🤖 AI Summary
Existing assistive technologies often fail to address the diverse needs of people with visual impairments, and do-it-yourself (DIY) assistive tools are frequently inaccessible to non-expert users due to their reliance on specialized technical skills. This work proposes a novel approach that positions large language models (LLMs) as co-constructive collaborators for visually impaired individuals in the physical creation of DIY assistive devices, integrating accessible human-computer interaction design to enable participation by users without programming backgrounds. The study uncovers key design opportunities—such as spatial visual support and strategies for handling AI errors—and identifies core challenges and innovative pathways in AI-assisted DIY processes. These findings provide empirical grounding and actionable design directions for developing more inclusive and accessible AI-driven assistive technologies.
📝 Abstract
Existing assistive technologies (AT) often adopt a one-size-fits-all approach, overlooking the diverse needs of people with visual impairments (PVI).
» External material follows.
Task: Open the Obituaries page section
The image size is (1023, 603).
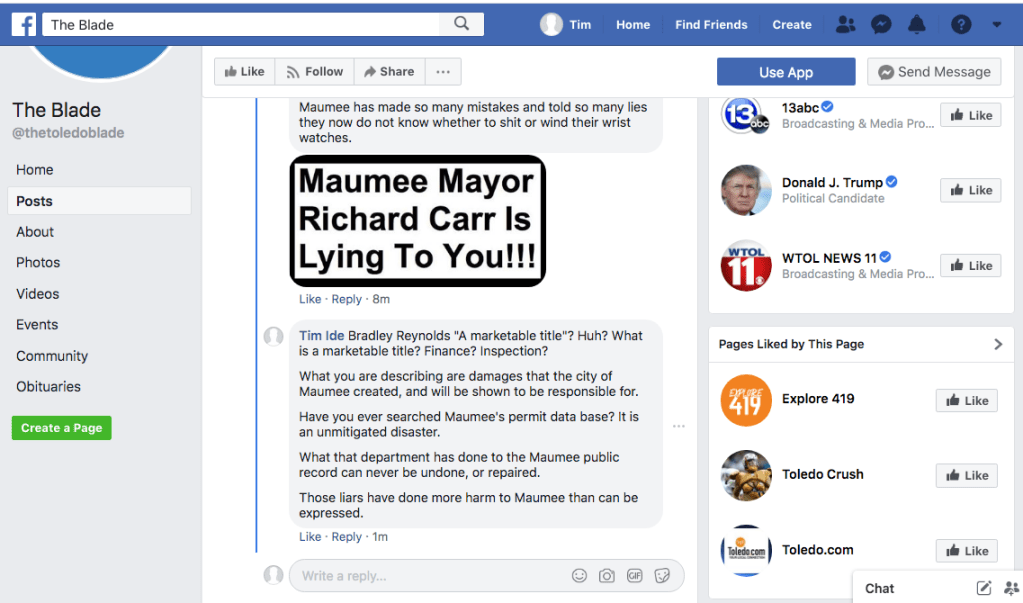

Do-it-yourself AT (DIY-AT) toolkits offer one path toward customization, but most remain limited--targeting co-design with engineers or requiring programming expertise. Non-professionals with disabilities, including PVI, also face barriers such as inaccessible tools, lack of confidence, and insufficient technical knowledge. These gaps highlight the need for prototyping technologies that enable PVI to directly make their own AT. Building on emerging evidence that large language models (LLMs) can serve not only as visual aids but also as co-design partners, we present an exploratory study of how LLM-based AI can support PVI in the tangible DIY-AT co-making process. Our findings surface key challenges and design opportunities: the need for greater spatial and visual support, strategies for mitigating novel AI errors, and implications for designing more accessible AI-assisted prototypes.